(Task material)

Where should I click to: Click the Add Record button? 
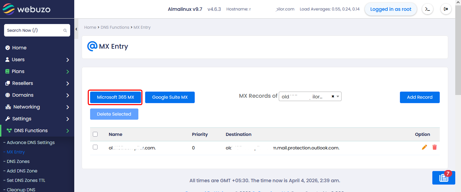point(419,97)
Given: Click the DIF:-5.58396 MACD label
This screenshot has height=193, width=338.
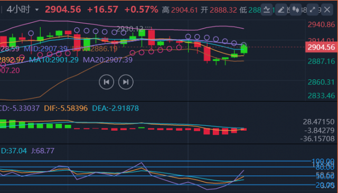Looking at the screenshot, I should 65,108.
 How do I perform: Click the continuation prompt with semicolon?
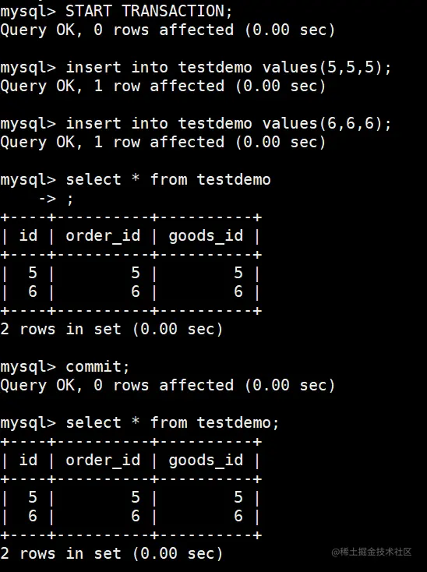[56, 199]
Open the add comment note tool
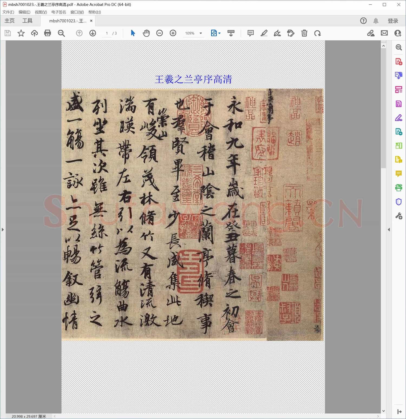The height and width of the screenshot is (419, 406). 251,33
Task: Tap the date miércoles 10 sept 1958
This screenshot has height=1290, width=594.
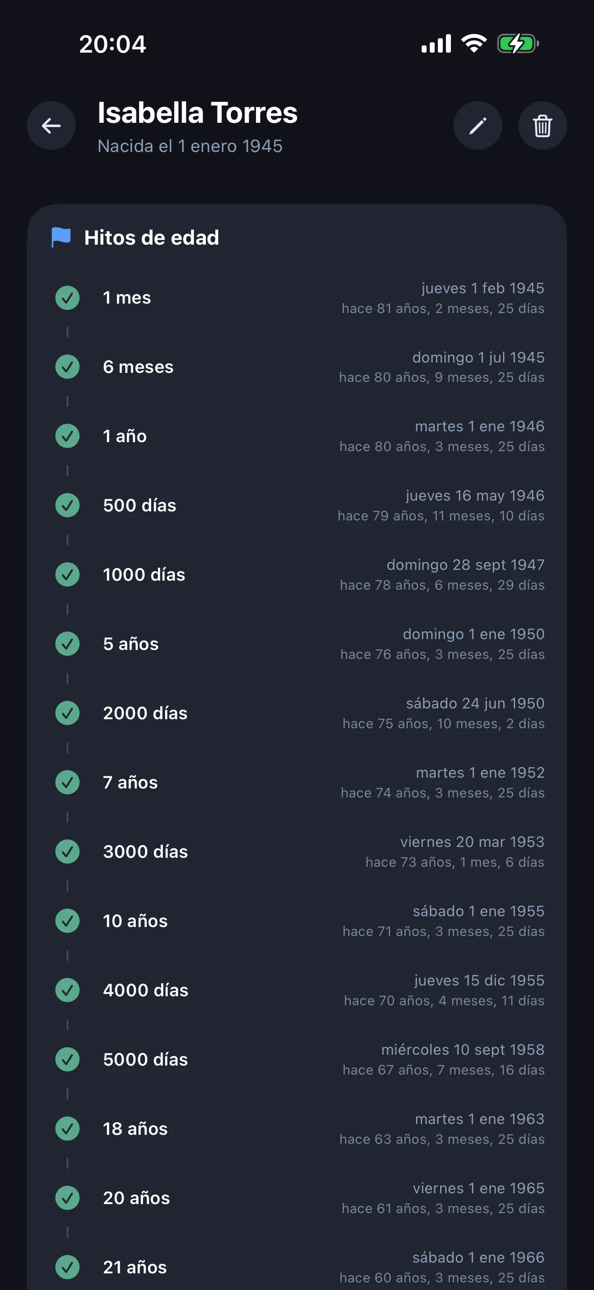Action: pyautogui.click(x=462, y=1050)
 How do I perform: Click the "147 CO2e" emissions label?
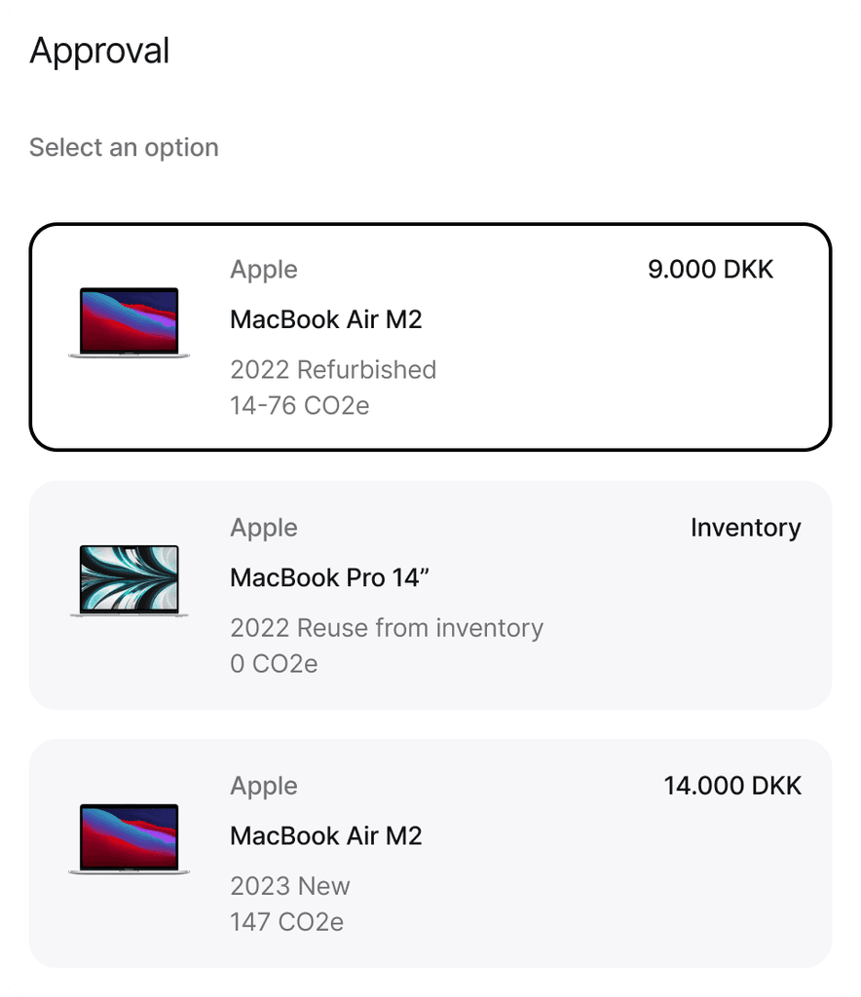287,921
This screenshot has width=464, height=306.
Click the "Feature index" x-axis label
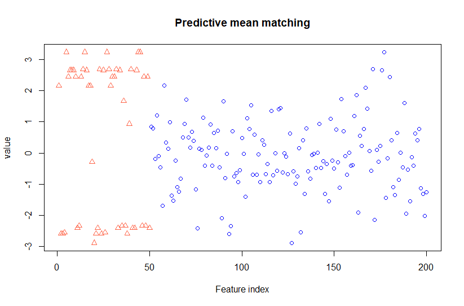(x=242, y=289)
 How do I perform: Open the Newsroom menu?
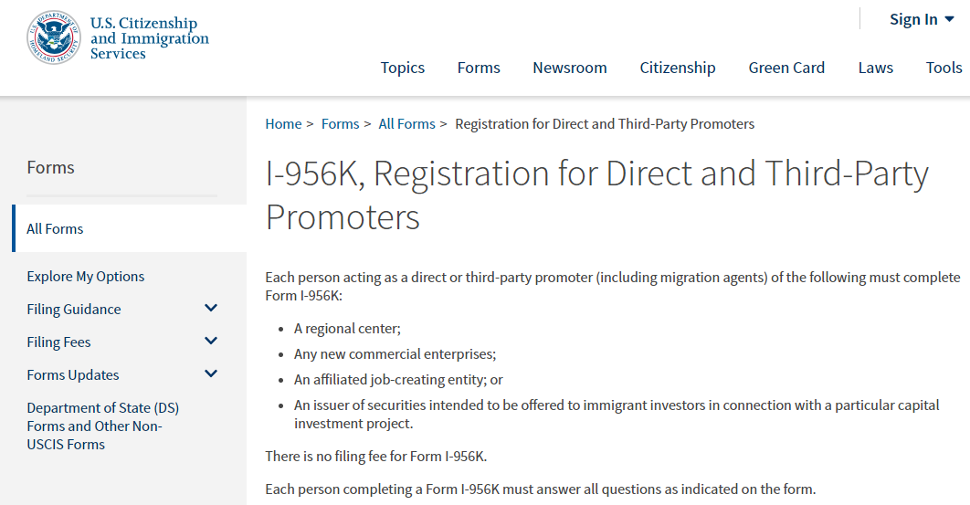pyautogui.click(x=570, y=68)
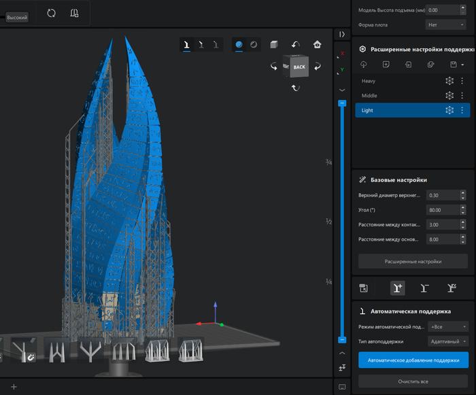Click the Очистить все button
The height and width of the screenshot is (395, 476).
(x=413, y=381)
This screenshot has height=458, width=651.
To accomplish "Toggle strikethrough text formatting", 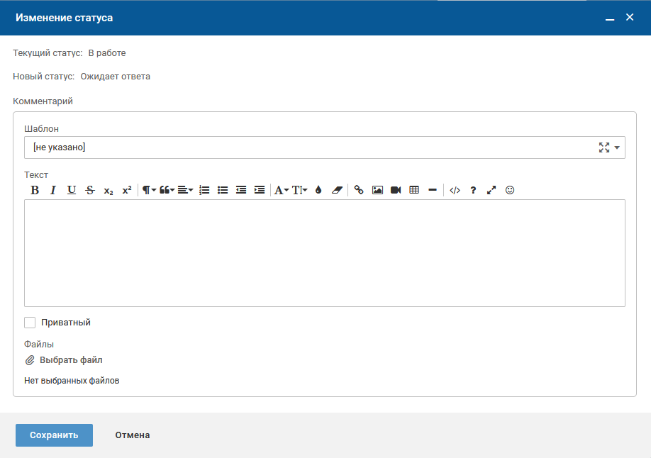I will 90,190.
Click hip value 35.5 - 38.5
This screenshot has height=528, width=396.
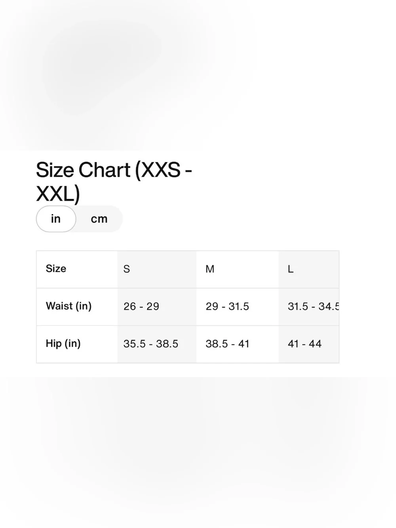tap(151, 344)
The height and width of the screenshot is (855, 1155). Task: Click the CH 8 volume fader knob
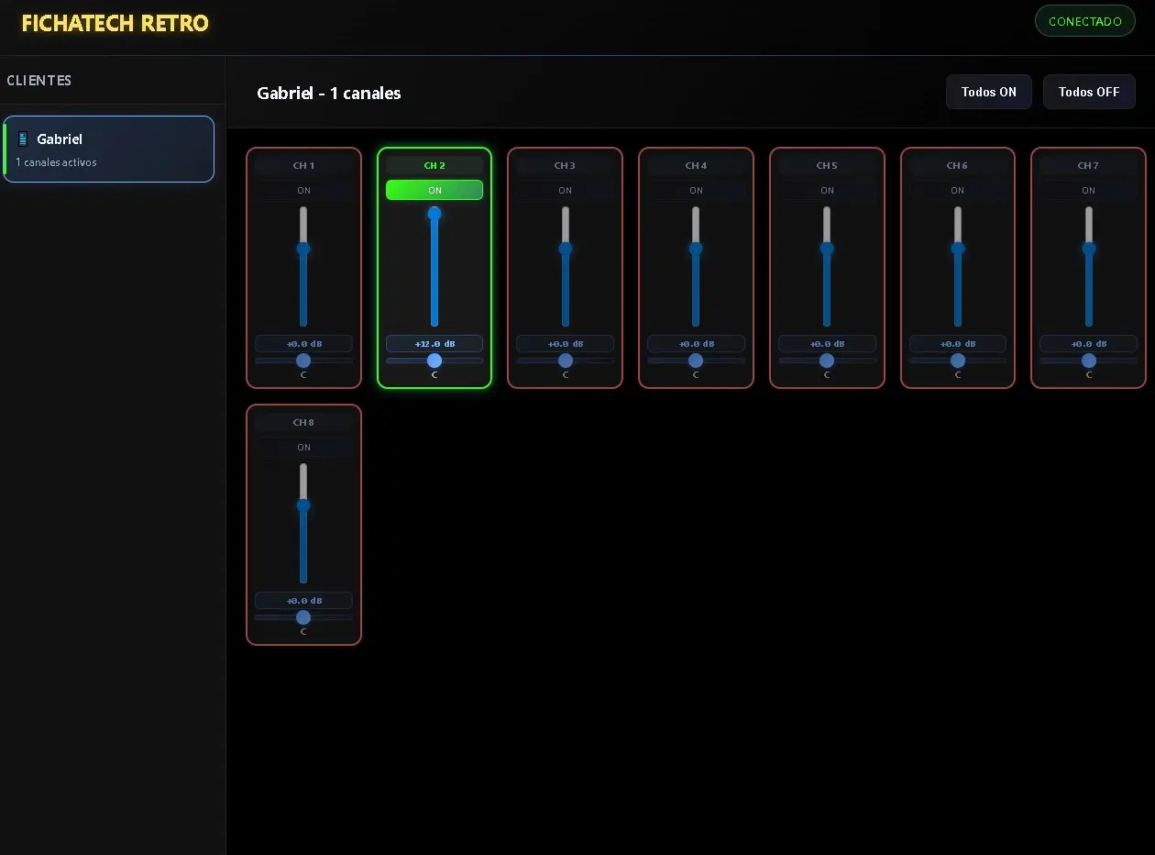pyautogui.click(x=303, y=505)
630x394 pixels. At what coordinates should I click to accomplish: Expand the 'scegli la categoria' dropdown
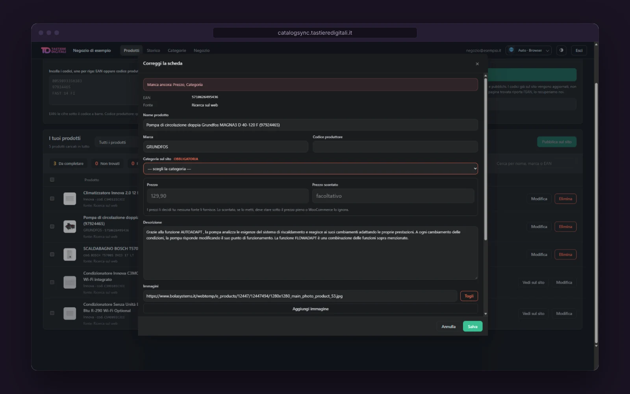pyautogui.click(x=310, y=169)
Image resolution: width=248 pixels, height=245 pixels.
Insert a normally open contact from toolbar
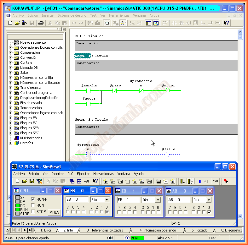pos(174,23)
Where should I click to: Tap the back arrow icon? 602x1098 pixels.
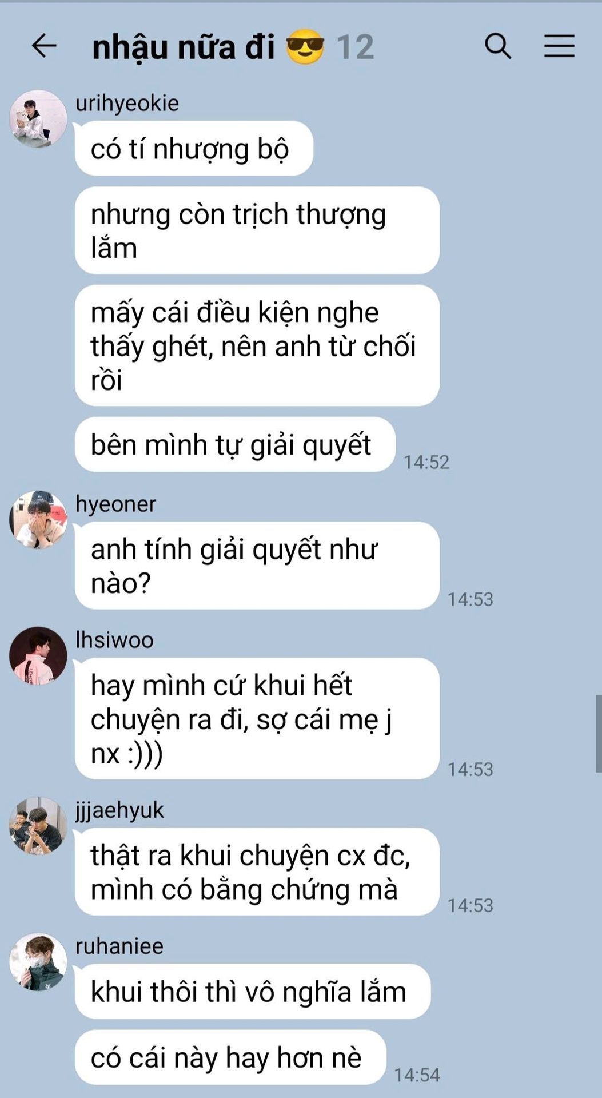43,46
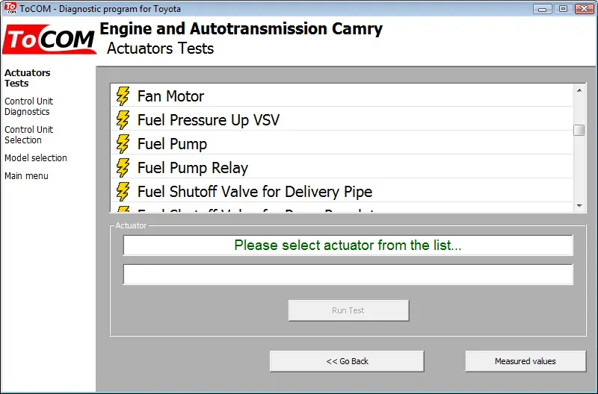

(End Task material)

- What you are asked to do
Each line from the first line of the records through the line containing "Task: Tap the date miércoles 10 sept 1958" must be reproduced exactly, with both ends included and all pictures omitted; nothing else belongs in the answer.

- Worked solution
Where should I click to: Click the Add Record button? 
point(419,97)
Given: Click the DIF:-5.58396 MACD label
This screenshot has height=193, width=338.
Looking at the screenshot, I should 65,108.
 How do I perform: Click the continuation prompt with semicolon?
[56, 199]
Open the add comment note tool
The height and width of the screenshot is (419, 406). 251,33
Task: Tap the date miércoles 10 sept 1958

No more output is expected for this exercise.